I have 3 RabbitMQ nodes in cluster in HA mode. Each node is on separate Docker container.
I am using Celery version 4 and kombu version 4.
I have used this command to set HA policy:
rabbitmqctl set_policy ha-all "" '{"ha-mode":"all","ha-sync-mode":"automatic"}'
Celery config looks like this:
CELERY = dict(
broker_url=[
'amqp://guest@rabbitmq1:5672',
'amqp://guest@rabbitmq2:5672',
'amqp://guest@rabbitmq3:5672',
],
celery_queue_ha_policy='all',
...
)
Everything works fine until I stop master RabbitMQ application in order to test Celery failover feature using command:
rabbitmqctl stop_app
Immediately after RabbitMQ application is stopped I started seeing errors in log bellow. Frequency of log messages is very high and it doesn't slow down with number of attempts.
According to logs Celery tries to reconnect using next failover, but it gets interrupted by another try to reconnect to master node that was stopped. The same thing happens over and over like in infinite loop.
[2017-03-17 15:10:28,084: ERROR/MainProcess] consumer: Cannot connect to amqp://guest:**@rabbitmq1:5672//: [Errno 111] Connection refused.
Will retry using next failover.
[2017-03-17 15:10:28,300: DEBUG/MainProcess] Start from server, version: 0.9, properties: {'information': 'Licensed under the MPL. See http://www.rabbitmq.com/', 'product': 'RabbitMQ', 'copyright': 'Copyright (C) 2007-2016 Pivotal Software, Inc.', 'capabilities': {'exchange_exchange_bindings': True, 'connection.blocked': True, 'authentication_failure_close': True, 'direct_reply_to': True, 'basic.nack': True, 'per_consumer_qos': True, 'consumer_priorities': True, 'consumer_cancel_notify': True, 'publisher_confirms': True}, 'cluster_name': 'rabbit@rabbitmq1', 'platform': 'Erlang/OTP', 'version': '3.6.6'}, mechanisms: [u'PLAIN', u'AMQPLAIN'], locales: [u'en_US']
[2017-03-17 15:10:28,302: DEBUG/MainProcess] ^-- substep ok
[2017-03-17 15:10:28,303: DEBUG/MainProcess] | Consumer: Starting Mingle
[2017-03-17 15:10:28,303: INFO/MainProcess] mingle: searching for neighbors
[2017-03-17 15:10:28,303: DEBUG/MainProcess] using channel_id: 1
[2017-03-17 15:10:28,318: DEBUG/MainProcess] Channel open
[2017-03-17 15:10:28,470: WARNING/MainProcess] consumer: Connection to broker lost. Trying to re-establish the connection...

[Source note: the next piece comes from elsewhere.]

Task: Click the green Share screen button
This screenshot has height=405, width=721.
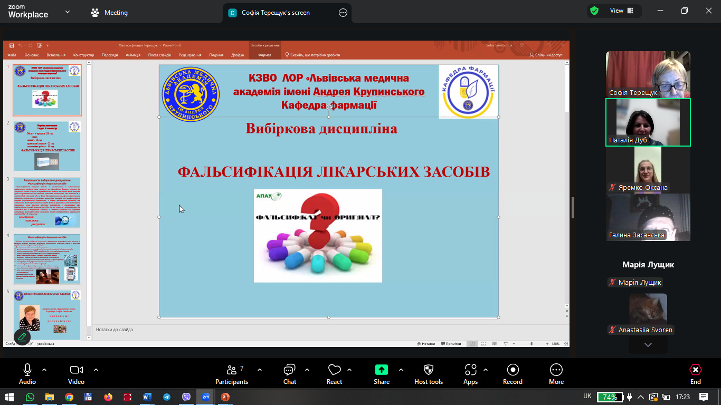Action: point(381,374)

Traceback (most recent call last):
File "/usr/local/lib/python2.7/site-packages/celery/worker/consumer/consumer.py", line 318, in start
blueprint.start(self)
File "/usr/local/lib/python2.7/site-packages/celery/bootsteps.py", line 119, in start
step.start(parent)
File "/usr/local/lib/python2.7/site-packages/celery/worker/consumer/mingle.py", line 38, in start
self.sync(c)
File "/usr/local/lib/python2.7/site-packages/celery/worker/consumer/mingle.py", line 42, in sync
replies = self.send_hello(c)
File "/usr/local/lib/python2.7/site-packages/celery/worker/consumer/mingle.py", line 55, in send_hello
replies = inspect.hello(c.hostname, our_revoked._data) or {}
File "/usr/local/lib/python2.7/site-packages/celery/app/control.py", line 129, in hello
return self._request('hello', from_node=from_node, revoked=revoked)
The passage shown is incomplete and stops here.